Interfacial Degradation of Planar Lead Halide Perovskite Solar Cells

The stability of perovskite solar cells is one of the major challenges for this technology to reach commercialization, with water believed to be the major degradation source. In this work, a range of devices containing different cathode metal contacts in the configuration ITO/PEDOT:PSS/MAPbI3/PCBM/Metal are fully electrically characterized before and after degradation caused by steady illumination during 4 h that induces a dramatic reduction in power conversion efficiency from values of 12 to 1.8%. We show that a decrease in performance and generation of the S-shape is associated with chemical degradation of the metal contact. Alternatively, use of Cr2O3/Cr as the contact enhances the stability, but modification of the energetic profile during steady illumination takes place, significantly reducing the performance.
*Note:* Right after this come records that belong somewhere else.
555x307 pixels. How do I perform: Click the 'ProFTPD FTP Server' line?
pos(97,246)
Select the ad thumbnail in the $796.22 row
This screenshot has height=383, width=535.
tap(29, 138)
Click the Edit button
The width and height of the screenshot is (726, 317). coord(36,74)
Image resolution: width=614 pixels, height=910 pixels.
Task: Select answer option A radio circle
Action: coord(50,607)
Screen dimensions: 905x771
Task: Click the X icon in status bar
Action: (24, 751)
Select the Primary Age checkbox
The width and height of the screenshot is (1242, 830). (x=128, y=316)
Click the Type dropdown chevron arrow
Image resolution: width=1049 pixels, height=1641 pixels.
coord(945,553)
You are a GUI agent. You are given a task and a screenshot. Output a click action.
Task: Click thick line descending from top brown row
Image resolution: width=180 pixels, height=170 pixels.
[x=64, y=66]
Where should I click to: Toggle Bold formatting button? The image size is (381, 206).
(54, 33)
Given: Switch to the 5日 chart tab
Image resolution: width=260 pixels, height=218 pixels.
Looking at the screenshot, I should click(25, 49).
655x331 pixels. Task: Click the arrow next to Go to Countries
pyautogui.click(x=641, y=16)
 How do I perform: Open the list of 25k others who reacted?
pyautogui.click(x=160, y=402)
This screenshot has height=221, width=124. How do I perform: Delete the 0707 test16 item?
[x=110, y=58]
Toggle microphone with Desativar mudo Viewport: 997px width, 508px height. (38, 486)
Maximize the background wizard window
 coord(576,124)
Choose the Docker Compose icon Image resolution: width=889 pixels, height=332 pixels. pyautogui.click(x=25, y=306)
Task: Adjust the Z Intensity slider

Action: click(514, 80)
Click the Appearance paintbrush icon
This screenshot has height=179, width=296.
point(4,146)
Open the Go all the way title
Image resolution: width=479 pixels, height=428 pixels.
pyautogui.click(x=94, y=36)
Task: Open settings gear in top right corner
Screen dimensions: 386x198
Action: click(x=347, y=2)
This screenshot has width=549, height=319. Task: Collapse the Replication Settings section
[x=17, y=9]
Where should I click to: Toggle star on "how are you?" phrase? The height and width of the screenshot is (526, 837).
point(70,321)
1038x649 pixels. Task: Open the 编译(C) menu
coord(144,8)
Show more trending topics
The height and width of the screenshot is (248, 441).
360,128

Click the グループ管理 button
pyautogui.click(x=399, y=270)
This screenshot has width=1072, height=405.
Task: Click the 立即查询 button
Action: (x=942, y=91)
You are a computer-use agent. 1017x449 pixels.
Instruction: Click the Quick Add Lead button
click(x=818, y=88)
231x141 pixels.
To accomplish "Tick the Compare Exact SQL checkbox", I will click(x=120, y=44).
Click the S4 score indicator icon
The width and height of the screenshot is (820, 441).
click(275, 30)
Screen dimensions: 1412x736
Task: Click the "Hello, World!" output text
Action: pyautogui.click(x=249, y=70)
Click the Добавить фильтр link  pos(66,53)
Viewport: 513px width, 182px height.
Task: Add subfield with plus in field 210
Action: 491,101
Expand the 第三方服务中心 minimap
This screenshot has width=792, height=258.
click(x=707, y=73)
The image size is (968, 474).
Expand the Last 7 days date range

Several techniques including capacitance-voltage, X-ray diffraction, and optical absorption results suggest that the properties of the bulk perovskite layer are little affected in the device degradation process. Capacitance-voltage and impedance spectroscopy results show that the electrical properties of the cathode contact are being modified by generation of a dipole at the cathode that causes a large shift of the flat-band potential that modifies the interfacial energy barrier and impedes efficient extraction of electrons. Ionic movement in the perovskite layer changes the energy profile close to the contacts, modifying the energy level stabilization at the cathode. These results provide insights into the degradation mechanisms of perovskite solar cells and highlight the importance to further study the use of protecting layers to avoid the chemical reactivity of the perovskite with the external contacts.